In 1998, in my biography of the accomplished, fascinating and resolutely revolutionary Lava brothers, I noted: “For anyone familiar with the history of the Philippines over these past one hundred years, it will not tax the truth to suggest that so much of that history has been family history. In many ways, modern Philippine history is an extended family picture album in which a few names and facial features keep recurring, with only the characters’ ages, expressions, poses and costumes changing from page to page. Most ordinary Filipinos have lived in the shadow and by the sufferance of such dynasties as the Marcoses, the Lopezes, the Aquinos, the Laurels and the Cojuangcos, among others – families which have ritually sired presidents and kingmakers, tycoons, rakes, sportsmen and society belles. But none of them were like – and there may never be another Filipino family like – the Lavas.”

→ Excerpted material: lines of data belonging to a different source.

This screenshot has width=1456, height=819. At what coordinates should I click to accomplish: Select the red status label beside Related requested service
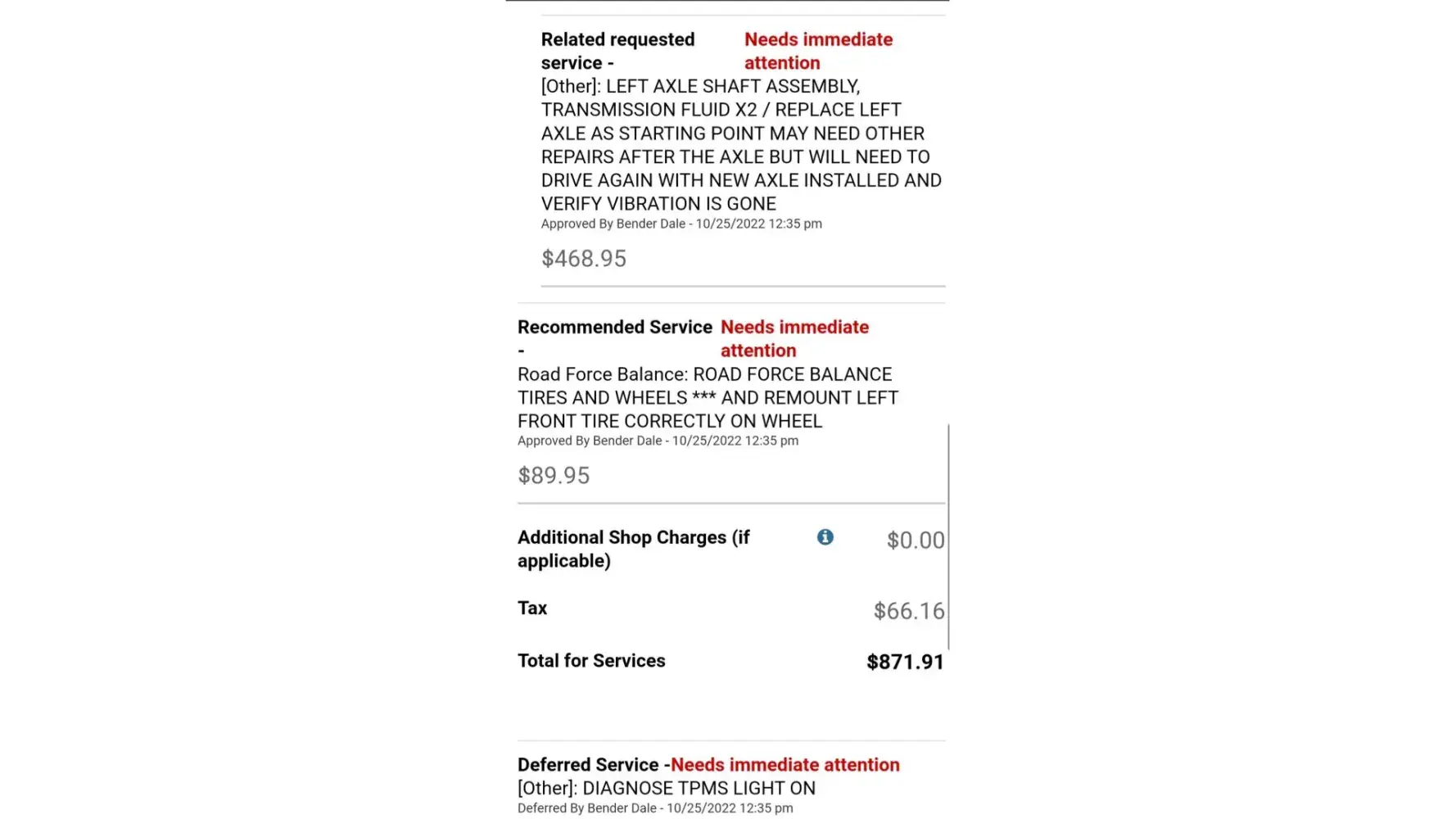(817, 51)
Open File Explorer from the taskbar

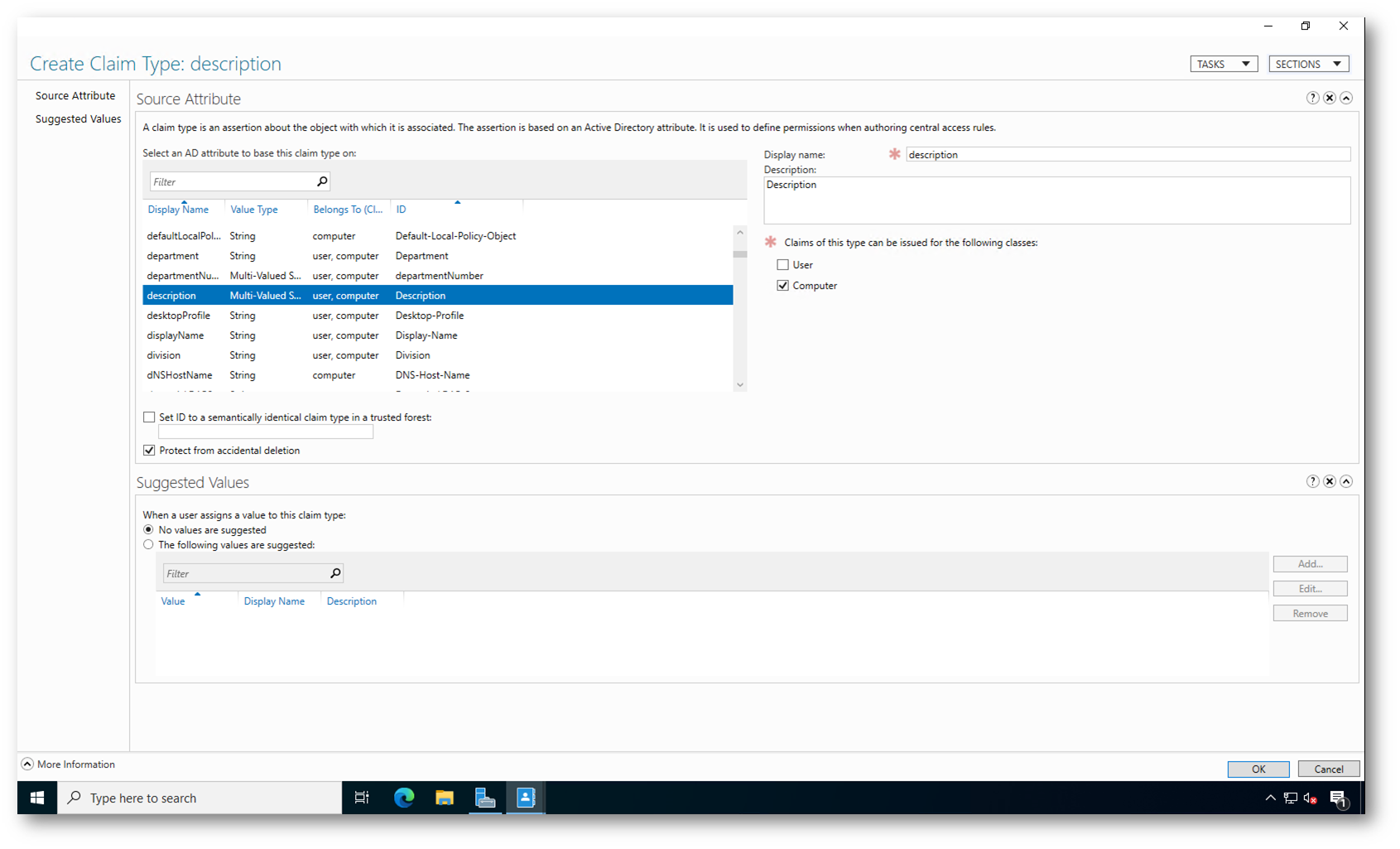click(445, 798)
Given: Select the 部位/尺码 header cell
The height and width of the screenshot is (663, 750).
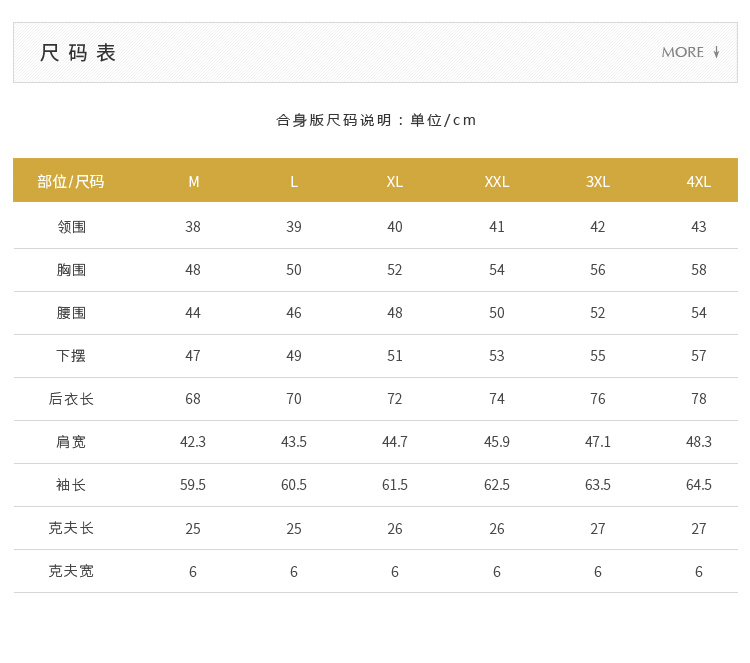Looking at the screenshot, I should tap(71, 181).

For those who never knew them, over the mid-20th century, five Lava brothers – Vicente, Francisco, Horacio, Jose and Jesus – emerged from a moderately affluent landowning family from the heartland of Bulacan to become progressive intellectuals, some of them even leading the Partido Komunista ng Pilipinas. Ironically, these were no workers or peasants. Vicente, a government pensionado, held a PhD in chemistry from Columbia University; Horacio and Francisco also held advanced degrees in economics and law from Berkeley and Stanford, respectively; Jose was a lawyer-CPA whose University of the Philippines thesis was adjudged the best of his class; Jesus was a medical doctor, also graduating from UP.
Just so we know, the Lavas and their comrades were operating legally and openly right after the War, and were even elected to Congress under the Democratic Alliance in 1946 – only to be expelled on trumped-up charges of fraud and terrorism, with their votes on the key parity rights issue discounted. Under threat of extermination, they went underground, followed by two decades of bloody struggle.
That’s what happened to one family with real brains and convictions, even pre-NTF-ELCAC; we expel the thinkers and retain the fools.